Ibrahimovic, LeBron James, dan Burung Pemakan Ikan
Dua ”raja” dalam dunia olahraga, Zlatan Ibrahimovic dan LeBron James, berdebat tentang peran atlet dalam politik. Ibra berpikiran konservatif, sedangkan James lebih progresif.
Oleh
KELVIN HIANUSA
·4 menit baca
Bagi Zlatan Ibrahimovic, tugas atlet hanyalah bermain di lapangan, bukan berpolitik. Pesepak bola veteran AC Milan ini tidak setuju dengan atlet yang suka berpolitik, salah satunya pebasket NBA, LeBron James. Sebaliknya, James menilai, Ibra tidak mengerti apa yang sedang dibicarakannya.
”Atlet menyatukan dunia, politik memecahnya. Tugas kita adalah menyatukan dunia dengan melakukan hal terbaik yang bisa dilakukan (sebagai atlet). Atlet harus menjadi atlet dan politisi yang berpolitik,” kata Ibra pada Selasa (2/3/2021), dikutip The Guardian.
Ucapan Ibra tersebut mempertegas pernyataannya pada Kamis lalu ketika wawancara untuk Discovery+ Swedia. Penyerang 39 tahun ini mengeluarkan pernyataan kontroversial yang menunjuk langsung ke wajah James.

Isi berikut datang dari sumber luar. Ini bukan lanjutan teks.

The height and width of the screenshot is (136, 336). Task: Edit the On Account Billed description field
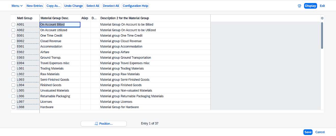pos(60,25)
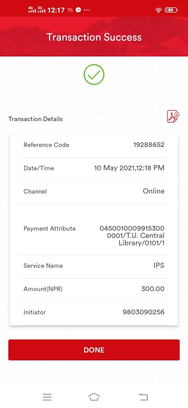Tap the Service Name value IPS

pyautogui.click(x=159, y=266)
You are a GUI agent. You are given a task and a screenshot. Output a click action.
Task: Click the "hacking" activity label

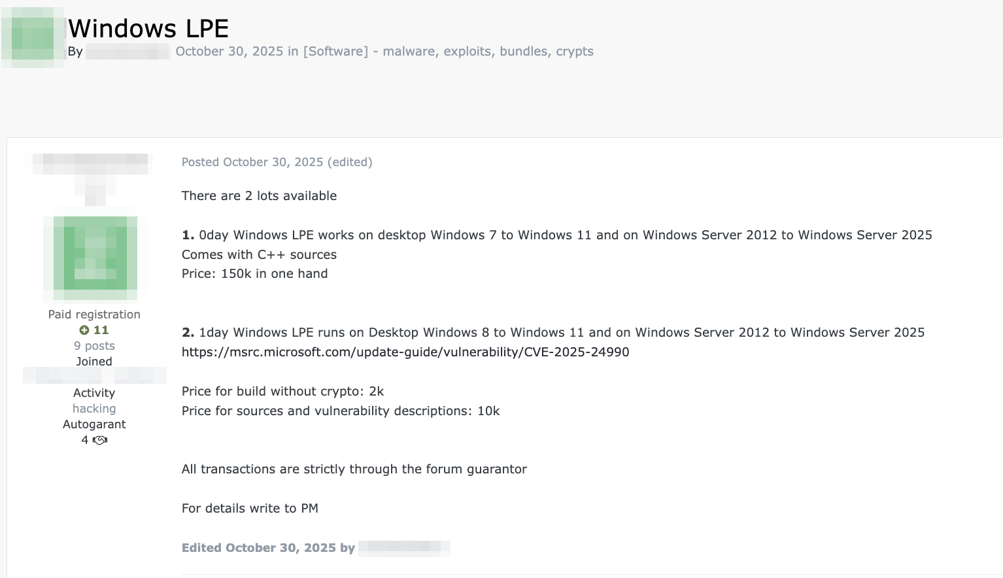click(94, 409)
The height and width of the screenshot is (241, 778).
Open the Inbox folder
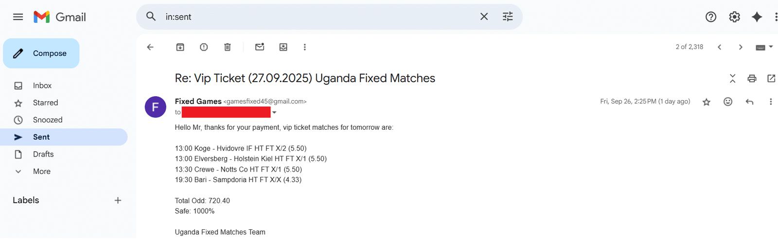42,86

Menurut dia, James merupakan pebasket fenomenal dalam karier, tetapi seharusnya tidak mengeluarkan pernyataan politis pada saat bersamaan. Seharusnya, pemain Los Angeles Lakers itu fokus sebagai atlet dan tidak menyalahgunakan status profesinya.

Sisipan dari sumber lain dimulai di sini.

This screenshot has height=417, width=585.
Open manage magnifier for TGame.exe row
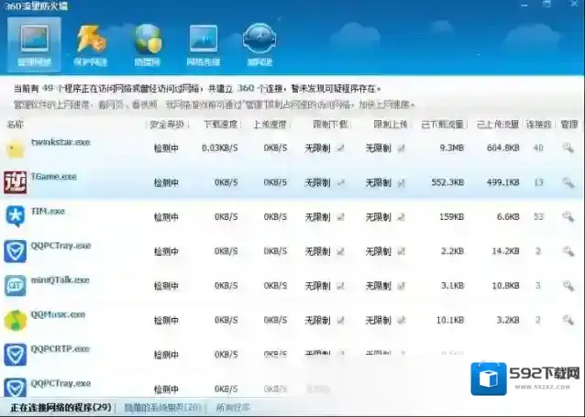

”Lakukan apa yang Anda kuasai, sesuai dengan kemampuan Anda. Saya bermain sepak bola karena terbaik dalam permainan. Saya tidak melakukan politik. Itu adalah kesalahan pertama yang dilakukan orang ketika mereka menjadi terkenal. Jangan ikut campur karena itu tidak terlihat bagus,” katanya.
Pikiran konservatif Ibra seakan mengulangi kritik yang pernah diarahkan ke James pada 2018. James, dengan segala kegiatan aktivisme tentang kesetaraaan rasial, sempat dibungkam oleh pembawa berita Fox News, Laura Ingraham, yang berkata, ”diam dan dribel (bola saja)”.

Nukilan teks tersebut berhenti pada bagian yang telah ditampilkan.